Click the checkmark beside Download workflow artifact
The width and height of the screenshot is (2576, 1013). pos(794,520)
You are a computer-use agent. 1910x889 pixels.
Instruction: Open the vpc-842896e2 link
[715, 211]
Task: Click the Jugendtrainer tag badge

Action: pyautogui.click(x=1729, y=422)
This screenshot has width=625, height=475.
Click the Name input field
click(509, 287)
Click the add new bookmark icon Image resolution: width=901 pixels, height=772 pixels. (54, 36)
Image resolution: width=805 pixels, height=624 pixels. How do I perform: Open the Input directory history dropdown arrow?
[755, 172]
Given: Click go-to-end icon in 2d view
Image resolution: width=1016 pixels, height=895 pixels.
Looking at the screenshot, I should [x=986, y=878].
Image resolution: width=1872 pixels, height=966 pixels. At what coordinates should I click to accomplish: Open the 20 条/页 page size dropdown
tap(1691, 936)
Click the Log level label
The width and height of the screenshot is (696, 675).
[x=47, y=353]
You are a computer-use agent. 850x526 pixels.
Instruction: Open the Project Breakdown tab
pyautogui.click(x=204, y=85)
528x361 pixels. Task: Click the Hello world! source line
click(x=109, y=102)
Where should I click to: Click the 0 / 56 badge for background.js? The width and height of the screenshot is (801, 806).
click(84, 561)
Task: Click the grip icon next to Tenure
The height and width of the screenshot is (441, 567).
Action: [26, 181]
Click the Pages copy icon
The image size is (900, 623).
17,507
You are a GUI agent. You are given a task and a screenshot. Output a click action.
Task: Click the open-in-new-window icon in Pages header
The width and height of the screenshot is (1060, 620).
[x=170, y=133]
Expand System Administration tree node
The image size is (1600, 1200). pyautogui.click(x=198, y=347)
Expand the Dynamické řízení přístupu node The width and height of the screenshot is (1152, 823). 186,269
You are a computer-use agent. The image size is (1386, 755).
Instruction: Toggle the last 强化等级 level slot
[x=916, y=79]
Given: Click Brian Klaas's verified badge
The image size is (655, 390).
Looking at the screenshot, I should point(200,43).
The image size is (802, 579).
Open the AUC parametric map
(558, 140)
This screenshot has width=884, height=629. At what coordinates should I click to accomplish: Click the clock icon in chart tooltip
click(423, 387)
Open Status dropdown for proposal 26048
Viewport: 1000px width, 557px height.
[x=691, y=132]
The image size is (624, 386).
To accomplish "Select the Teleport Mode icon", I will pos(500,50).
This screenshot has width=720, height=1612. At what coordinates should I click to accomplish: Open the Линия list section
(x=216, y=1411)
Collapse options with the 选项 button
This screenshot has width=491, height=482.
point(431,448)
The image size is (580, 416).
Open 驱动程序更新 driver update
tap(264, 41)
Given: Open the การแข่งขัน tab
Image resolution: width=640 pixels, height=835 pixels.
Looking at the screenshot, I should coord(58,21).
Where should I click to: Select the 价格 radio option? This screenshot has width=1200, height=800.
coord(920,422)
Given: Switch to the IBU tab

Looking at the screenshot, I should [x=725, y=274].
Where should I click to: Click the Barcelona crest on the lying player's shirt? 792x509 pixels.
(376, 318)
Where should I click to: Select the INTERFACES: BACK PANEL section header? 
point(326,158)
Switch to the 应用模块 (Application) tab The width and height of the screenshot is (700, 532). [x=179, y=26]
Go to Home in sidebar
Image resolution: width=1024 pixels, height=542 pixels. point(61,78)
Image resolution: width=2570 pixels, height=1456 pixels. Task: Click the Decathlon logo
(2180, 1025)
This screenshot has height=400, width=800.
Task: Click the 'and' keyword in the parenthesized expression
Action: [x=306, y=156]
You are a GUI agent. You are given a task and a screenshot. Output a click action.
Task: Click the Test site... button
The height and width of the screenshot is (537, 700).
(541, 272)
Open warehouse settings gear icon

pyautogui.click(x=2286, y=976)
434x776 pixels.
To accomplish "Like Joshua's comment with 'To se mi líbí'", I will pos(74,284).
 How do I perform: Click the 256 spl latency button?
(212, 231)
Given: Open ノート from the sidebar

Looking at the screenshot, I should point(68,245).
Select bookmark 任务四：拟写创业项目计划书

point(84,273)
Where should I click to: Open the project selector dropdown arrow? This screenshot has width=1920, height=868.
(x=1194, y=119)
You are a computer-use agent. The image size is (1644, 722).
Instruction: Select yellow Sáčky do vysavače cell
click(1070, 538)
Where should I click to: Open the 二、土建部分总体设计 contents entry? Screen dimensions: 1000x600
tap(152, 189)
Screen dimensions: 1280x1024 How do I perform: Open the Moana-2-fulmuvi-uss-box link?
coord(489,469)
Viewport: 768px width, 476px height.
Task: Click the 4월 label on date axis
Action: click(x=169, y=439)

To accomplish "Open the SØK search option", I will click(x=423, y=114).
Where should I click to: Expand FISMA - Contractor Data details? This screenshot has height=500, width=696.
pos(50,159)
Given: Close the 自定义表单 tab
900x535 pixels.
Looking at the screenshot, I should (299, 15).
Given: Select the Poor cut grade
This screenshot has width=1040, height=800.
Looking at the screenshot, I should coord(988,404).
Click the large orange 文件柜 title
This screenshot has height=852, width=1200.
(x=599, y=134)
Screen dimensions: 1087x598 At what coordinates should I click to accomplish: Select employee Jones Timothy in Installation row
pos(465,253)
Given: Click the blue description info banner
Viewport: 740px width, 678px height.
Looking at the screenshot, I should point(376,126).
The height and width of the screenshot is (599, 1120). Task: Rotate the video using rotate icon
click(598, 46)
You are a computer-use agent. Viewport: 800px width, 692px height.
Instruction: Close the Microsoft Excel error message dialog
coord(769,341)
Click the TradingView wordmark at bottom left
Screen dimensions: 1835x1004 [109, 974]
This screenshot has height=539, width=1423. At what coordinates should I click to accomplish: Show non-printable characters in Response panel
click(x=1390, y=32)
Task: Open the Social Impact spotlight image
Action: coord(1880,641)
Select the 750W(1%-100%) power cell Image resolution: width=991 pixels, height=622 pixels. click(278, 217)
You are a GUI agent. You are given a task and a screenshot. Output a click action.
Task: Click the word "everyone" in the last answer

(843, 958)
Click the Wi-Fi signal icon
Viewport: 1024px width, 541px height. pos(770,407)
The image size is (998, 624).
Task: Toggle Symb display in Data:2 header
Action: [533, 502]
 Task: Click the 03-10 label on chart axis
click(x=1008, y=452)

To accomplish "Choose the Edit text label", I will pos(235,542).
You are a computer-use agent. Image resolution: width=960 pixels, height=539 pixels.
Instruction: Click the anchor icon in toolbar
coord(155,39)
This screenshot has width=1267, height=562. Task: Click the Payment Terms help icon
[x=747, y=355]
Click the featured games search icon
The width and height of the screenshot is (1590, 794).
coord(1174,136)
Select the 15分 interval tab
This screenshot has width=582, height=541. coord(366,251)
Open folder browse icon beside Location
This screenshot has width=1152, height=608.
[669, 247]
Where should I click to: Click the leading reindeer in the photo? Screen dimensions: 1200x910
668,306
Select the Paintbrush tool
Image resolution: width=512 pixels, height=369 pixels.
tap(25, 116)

▸ **ACTION ITEM**:
Write the entries above out again, unchanged and complete.

▸ **YOUR RESPONSE**:
Click the checkmark beside Download workflow artifact
The width and height of the screenshot is (2576, 1013). pos(794,520)
You are a computer-use agent. 1910x889 pixels.
Instruction: Open the vpc-842896e2 link
[715, 211]
Task: Click the Jugendtrainer tag badge

Action: pyautogui.click(x=1729, y=422)
This screenshot has width=625, height=475.
Click the Name input field
click(509, 287)
Click the add new bookmark icon Image resolution: width=901 pixels, height=772 pixels. (54, 36)
Image resolution: width=805 pixels, height=624 pixels. How do I perform: Open the Input directory history dropdown arrow?
[755, 172]
Given: Click go-to-end icon in 2d view
Image resolution: width=1016 pixels, height=895 pixels.
Looking at the screenshot, I should [x=986, y=878].
Image resolution: width=1872 pixels, height=966 pixels. At what coordinates should I click to accomplish: Open the 20 条/页 page size dropdown
tap(1691, 936)
Click the Log level label
The width and height of the screenshot is (696, 675).
[x=47, y=353]
You are a computer-use agent. 850x526 pixels.
Instruction: Open the Project Breakdown tab
pyautogui.click(x=204, y=85)
528x361 pixels. Task: Click the Hello world! source line
click(x=109, y=102)
Where should I click to: Click the 0 / 56 badge for background.js? The width and height of the screenshot is (801, 806).
click(84, 561)
Task: Click the grip icon next to Tenure
The height and width of the screenshot is (441, 567).
Action: [26, 181]
Click the Pages copy icon
The image size is (900, 623).
17,507
You are a GUI agent. You are given a task and a screenshot. Output a click action.
Task: Click the open-in-new-window icon in Pages header
The width and height of the screenshot is (1060, 620).
[x=170, y=133]
Expand System Administration tree node
The image size is (1600, 1200). pyautogui.click(x=198, y=347)
Expand the Dynamické řízení přístupu node The width and height of the screenshot is (1152, 823). 186,269
You are a computer-use agent. The image size is (1386, 755).
Instruction: Toggle the last 强化等级 level slot
[x=916, y=79]
Given: Click Brian Klaas's verified badge
The image size is (655, 390).
Looking at the screenshot, I should point(200,43).
The image size is (802, 579).
Open the AUC parametric map
(558, 140)
This screenshot has width=884, height=629. At what coordinates should I click to accomplish: Click the clock icon in chart tooltip
click(423, 387)
Open Status dropdown for proposal 26048
Viewport: 1000px width, 557px height.
[x=691, y=132]
The image size is (624, 386).
To accomplish "Select the Teleport Mode icon", I will pos(500,50).
This screenshot has width=720, height=1612. At what coordinates should I click to accomplish: Open the Линия list section
(x=216, y=1411)
Collapse options with the 选项 button
This screenshot has width=491, height=482.
point(431,448)
The image size is (580, 416).
Open 驱动程序更新 driver update
tap(264, 41)
Given: Open the การแข่งขัน tab
Image resolution: width=640 pixels, height=835 pixels.
Looking at the screenshot, I should coord(58,21).
Where should I click to: Select the 价格 radio option? This screenshot has width=1200, height=800.
coord(920,422)
Given: Switch to the IBU tab

Looking at the screenshot, I should [x=725, y=274].
Where should I click to: Click the Barcelona crest on the lying player's shirt? 792x509 pixels.
(376, 318)
Where should I click to: Select the INTERFACES: BACK PANEL section header? 
point(326,158)
Switch to the 应用模块 (Application) tab The width and height of the screenshot is (700, 532). [x=179, y=26]
Go to Home in sidebar
Image resolution: width=1024 pixels, height=542 pixels. point(61,78)
Image resolution: width=2570 pixels, height=1456 pixels. Task: Click the Decathlon logo
(2180, 1025)
This screenshot has height=400, width=800.
Task: Click the 'and' keyword in the parenthesized expression
Action: [x=306, y=156]
You are a GUI agent. You are given a task and a screenshot. Output a click action.
Task: Click the Test site... button
The height and width of the screenshot is (537, 700).
(541, 272)
Open warehouse settings gear icon

pyautogui.click(x=2286, y=976)
434x776 pixels.
To accomplish "Like Joshua's comment with 'To se mi líbí'", I will pos(74,284).
 How do I perform: Click the 256 spl latency button?
(212, 231)
Given: Open ノート from the sidebar

Looking at the screenshot, I should point(68,245).
Select bookmark 任务四：拟写创业项目计划书

point(84,273)
Where should I click to: Open the project selector dropdown arrow? This screenshot has width=1920, height=868.
(x=1194, y=119)
You are a computer-use agent. The image size is (1644, 722).
Instruction: Select yellow Sáčky do vysavače cell
click(1070, 538)
Where should I click to: Open the 二、土建部分总体设计 contents entry? Screen dimensions: 1000x600
tap(152, 189)
Screen dimensions: 1280x1024 How do I perform: Open the Moana-2-fulmuvi-uss-box link?
coord(489,469)
Viewport: 768px width, 476px height.
Task: Click the 4월 label on date axis
Action: click(x=169, y=439)

To accomplish "Open the SØK search option", I will click(x=423, y=114).
Where should I click to: Expand FISMA - Contractor Data details? This screenshot has height=500, width=696.
pos(50,159)
Given: Close the 自定义表单 tab
900x535 pixels.
Looking at the screenshot, I should (299, 15).
Given: Select the Poor cut grade
This screenshot has width=1040, height=800.
Looking at the screenshot, I should coord(988,404).
Click the large orange 文件柜 title
This screenshot has height=852, width=1200.
(x=599, y=134)
Screen dimensions: 1087x598 At what coordinates should I click to accomplish: Select employee Jones Timothy in Installation row
pos(465,253)
Given: Click the blue description info banner
Viewport: 740px width, 678px height.
Looking at the screenshot, I should point(376,126).
The height and width of the screenshot is (599, 1120). Task: Rotate the video using rotate icon
click(598, 46)
You are a computer-use agent. Viewport: 800px width, 692px height.
Instruction: Close the Microsoft Excel error message dialog
coord(769,341)
Click the TradingView wordmark at bottom left
Screen dimensions: 1835x1004 [109, 974]
This screenshot has height=539, width=1423. At what coordinates should I click to accomplish: Show non-printable characters in Response panel
click(x=1390, y=32)
Task: Open the Social Impact spotlight image
Action: coord(1880,641)
Select the 750W(1%-100%) power cell Image resolution: width=991 pixels, height=622 pixels. click(278, 217)
You are a GUI agent. You are given a task and a screenshot. Output a click action.
Task: Click the word "everyone" in the last answer

(843, 958)
Click the Wi-Fi signal icon
Viewport: 1024px width, 541px height. pos(770,407)
The image size is (998, 624).
Task: Toggle Symb display in Data:2 header
Action: [533, 502]
 Task: Click the 03-10 label on chart axis
click(x=1008, y=452)

To accomplish "Choose the Edit text label", I will pos(235,542).
You are a computer-use agent. Image resolution: width=960 pixels, height=539 pixels.
Instruction: Click the anchor icon in toolbar
coord(155,39)
This screenshot has width=1267, height=562. Task: Click the Payment Terms help icon
[x=747, y=355]
Click the featured games search icon
The width and height of the screenshot is (1590, 794).
coord(1174,136)
Select the 15分 interval tab
This screenshot has width=582, height=541. coord(366,251)
Open folder browse icon beside Location
This screenshot has width=1152, height=608.
[669, 247]
Where should I click to: Click the leading reindeer in the photo? Screen dimensions: 1200x910
668,306
Select the Paintbrush tool
Image resolution: width=512 pixels, height=369 pixels.
tap(25, 116)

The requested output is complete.